After several weeks’ trying to leap confounding techno-hurdles and frustrated by slogging through the mire of jargon, I decided to pack it in. Quit, in other words! My seventy-four-year-old brain just could not decode and absorb all the blogobabble.
But I’m not a quitter, damnit! After my walk the next morning I came home determined to be a blogger! I had a plan. I’d Google “older bloggers” to find, if not help, then at least commiseration, justification. I found several interesting sites, but in one, “old” Jen wrote, “I read…bloggers fall into a certain age category, and anyone outside that neat little box is…’too old’ to blog.…I am 26…being told you are too old can…hit a nerve, especially if you’re a teensy bit sensitive about your age to begin with.” C’mon! Sensitive about being twenty-six?
Next I looked up “bloggers…seventies” but that brought up lists of people who were nostalgic about the “me decade.” I wouldn’t go there again if you paid me.
Then I found “Senior blog for my senior years.” http://adelegould.com/ Ah, a like mind, though Adele, too, is younger than I. She asked, “How do you get a blog?” then answered her own question with, “Beats me…[but it] sure helps to have children who grew up in the computer era…my twin sons created this…site as a Mother’s Day gift. …It is not…a walk in the park to absorb this techno-babble,…I envy the generation who, in the blink of an eye, can make a new blog site.”
OK, so maybe blogging really is the province of youngsters who have grown up playing on computers the way I played with my abacus. They were born knowing the meaning of URL, FTP, TTL, CMS, PHP, MySQL, avatar, blavatar, and widget.
At the deservedly biased recommendation of friend Mollie I started following her daughter’s blog. http://www.limitlesslessons.com/. Paige has a busy life with a full-time job, a husband, and young teens and, get this, she writes her blog on her smart phone!

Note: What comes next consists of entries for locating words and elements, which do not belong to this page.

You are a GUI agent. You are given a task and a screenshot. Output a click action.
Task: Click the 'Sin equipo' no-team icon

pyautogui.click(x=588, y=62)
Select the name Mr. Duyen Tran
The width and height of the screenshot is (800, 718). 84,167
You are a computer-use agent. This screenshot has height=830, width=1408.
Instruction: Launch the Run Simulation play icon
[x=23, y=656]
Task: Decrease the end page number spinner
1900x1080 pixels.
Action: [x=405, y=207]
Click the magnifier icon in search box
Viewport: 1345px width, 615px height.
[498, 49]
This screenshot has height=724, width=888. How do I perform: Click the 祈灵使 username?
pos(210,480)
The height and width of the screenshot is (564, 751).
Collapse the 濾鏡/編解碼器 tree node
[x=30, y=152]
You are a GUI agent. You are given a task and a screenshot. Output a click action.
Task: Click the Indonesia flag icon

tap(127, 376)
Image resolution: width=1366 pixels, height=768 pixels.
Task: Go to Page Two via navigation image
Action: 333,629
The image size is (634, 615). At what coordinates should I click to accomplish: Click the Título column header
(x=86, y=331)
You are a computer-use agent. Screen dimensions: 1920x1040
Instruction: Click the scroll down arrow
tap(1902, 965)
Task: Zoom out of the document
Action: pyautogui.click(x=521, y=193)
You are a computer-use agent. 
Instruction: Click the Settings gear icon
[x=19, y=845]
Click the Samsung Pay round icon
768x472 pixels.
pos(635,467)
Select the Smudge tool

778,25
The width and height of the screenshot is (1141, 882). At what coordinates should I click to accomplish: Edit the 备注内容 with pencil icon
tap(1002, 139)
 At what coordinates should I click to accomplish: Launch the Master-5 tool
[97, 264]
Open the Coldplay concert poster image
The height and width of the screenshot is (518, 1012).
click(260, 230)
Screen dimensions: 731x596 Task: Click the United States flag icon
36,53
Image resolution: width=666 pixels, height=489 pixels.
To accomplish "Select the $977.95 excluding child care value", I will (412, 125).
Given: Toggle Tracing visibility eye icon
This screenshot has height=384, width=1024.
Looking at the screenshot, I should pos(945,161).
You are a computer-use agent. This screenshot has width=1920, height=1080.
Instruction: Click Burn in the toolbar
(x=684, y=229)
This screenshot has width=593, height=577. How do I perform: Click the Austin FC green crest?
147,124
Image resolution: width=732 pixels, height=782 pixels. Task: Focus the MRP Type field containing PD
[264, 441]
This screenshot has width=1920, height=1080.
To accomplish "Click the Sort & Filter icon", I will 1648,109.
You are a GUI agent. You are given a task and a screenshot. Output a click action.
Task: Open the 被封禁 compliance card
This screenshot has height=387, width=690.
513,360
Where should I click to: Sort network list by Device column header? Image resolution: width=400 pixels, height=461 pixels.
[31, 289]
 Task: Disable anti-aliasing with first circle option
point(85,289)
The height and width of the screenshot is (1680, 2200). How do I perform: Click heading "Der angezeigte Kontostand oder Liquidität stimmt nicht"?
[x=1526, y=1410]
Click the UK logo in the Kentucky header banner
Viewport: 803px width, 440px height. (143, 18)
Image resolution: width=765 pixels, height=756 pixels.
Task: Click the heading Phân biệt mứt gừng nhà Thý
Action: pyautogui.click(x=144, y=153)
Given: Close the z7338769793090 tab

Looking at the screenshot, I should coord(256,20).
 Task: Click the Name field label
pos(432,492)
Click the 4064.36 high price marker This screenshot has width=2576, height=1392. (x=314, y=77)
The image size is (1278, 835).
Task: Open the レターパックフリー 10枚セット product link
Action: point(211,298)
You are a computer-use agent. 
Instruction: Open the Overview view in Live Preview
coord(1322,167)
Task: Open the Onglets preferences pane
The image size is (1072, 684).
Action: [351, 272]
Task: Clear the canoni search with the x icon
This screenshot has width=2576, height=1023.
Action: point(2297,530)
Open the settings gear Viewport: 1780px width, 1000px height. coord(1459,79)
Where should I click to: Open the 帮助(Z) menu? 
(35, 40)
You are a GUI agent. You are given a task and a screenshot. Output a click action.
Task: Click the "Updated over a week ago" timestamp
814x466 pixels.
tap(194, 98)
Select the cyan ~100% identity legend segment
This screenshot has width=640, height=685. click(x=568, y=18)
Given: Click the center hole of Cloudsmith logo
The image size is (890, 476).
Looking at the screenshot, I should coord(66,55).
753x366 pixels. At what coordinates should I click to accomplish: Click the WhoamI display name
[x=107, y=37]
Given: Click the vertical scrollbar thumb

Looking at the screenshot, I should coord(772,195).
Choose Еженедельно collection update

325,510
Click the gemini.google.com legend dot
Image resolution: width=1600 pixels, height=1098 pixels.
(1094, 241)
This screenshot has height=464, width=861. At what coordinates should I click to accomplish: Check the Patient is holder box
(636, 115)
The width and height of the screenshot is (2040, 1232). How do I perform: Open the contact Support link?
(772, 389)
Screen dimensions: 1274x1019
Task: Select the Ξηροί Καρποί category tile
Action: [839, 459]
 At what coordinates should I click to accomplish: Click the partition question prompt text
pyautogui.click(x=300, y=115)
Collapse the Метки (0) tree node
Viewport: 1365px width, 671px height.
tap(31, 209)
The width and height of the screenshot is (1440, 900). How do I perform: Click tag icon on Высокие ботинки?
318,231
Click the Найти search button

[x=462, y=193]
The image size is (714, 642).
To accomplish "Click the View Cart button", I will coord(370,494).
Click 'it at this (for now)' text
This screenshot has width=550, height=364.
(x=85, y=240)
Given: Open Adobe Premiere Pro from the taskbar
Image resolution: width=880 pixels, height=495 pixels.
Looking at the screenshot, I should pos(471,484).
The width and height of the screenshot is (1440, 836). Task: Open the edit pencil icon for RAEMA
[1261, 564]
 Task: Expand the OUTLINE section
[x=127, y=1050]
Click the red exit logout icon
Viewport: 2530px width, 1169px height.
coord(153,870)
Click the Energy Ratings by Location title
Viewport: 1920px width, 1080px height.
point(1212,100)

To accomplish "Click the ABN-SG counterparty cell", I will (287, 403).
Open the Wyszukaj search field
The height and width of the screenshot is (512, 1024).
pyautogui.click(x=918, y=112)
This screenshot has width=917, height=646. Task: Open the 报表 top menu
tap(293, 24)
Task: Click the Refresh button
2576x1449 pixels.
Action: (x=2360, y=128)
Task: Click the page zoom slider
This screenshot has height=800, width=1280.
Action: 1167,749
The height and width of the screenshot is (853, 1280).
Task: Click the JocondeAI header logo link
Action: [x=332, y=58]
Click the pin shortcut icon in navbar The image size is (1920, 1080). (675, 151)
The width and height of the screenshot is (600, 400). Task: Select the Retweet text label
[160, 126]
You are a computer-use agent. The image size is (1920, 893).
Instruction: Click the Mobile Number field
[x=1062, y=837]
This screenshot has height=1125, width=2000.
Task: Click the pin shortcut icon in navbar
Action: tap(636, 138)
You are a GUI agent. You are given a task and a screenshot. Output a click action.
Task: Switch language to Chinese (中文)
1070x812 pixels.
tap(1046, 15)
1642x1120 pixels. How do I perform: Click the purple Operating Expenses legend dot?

I don’t even have a smart phone. The thought of writing on the site terrifies me. What if I accidentally posted it before all the t’s and i’s were crossed and dotted, the spelling checked? Uh unh, I will continue to write in Word, and will copy and paste my posts into my waiting site, thank you very much.
So anyway, with tips from Andrea and Internet know-how from grandson Miah, I kept going. Way more than half the credit that this site exists at all goes to daughter Leslie who patiently, laboriously walked me through the process without pulling out her hair, or mine.
There’ve been no end of “blogjams” regarding PINs, domains, and passwords—why so many passwords and why an assigned one that reads like a Greek dessert?
I’ve spent hours on the phone with help sites. About 45 minutes into one call I asked the young man in Arizona if the number was toll free. He didn’t know. “Are you calling from your cell or landline?” he asked.
“Landline,” I said.
“I don’t know about those,” he sniffed, “although both my mother and my grandmother worked for Ma Bell.” If that was supposed to help it failed. I told him I’d known Ma Bell personally. It was so quiet on his end I thought he’d hung up.
“You could use your cell phone,” he went on. “Depending on your plan, if this isn’t a toll-free call, your wireless plan should cover it.”
I told him I almost never use my cell. More silence as he tried to process almost never use my cell.
After all this I’m still not sure about the difference between a host and, well, a host. I have two, uh, maybe three. I Googled the name of one host and found that it has the same name as one of Chef Gordon Ramsay’s newer restaurants, Fat Cow. Now if he were my host I know I’d understand his language. I’d probably have to wash his mouth out with soap though.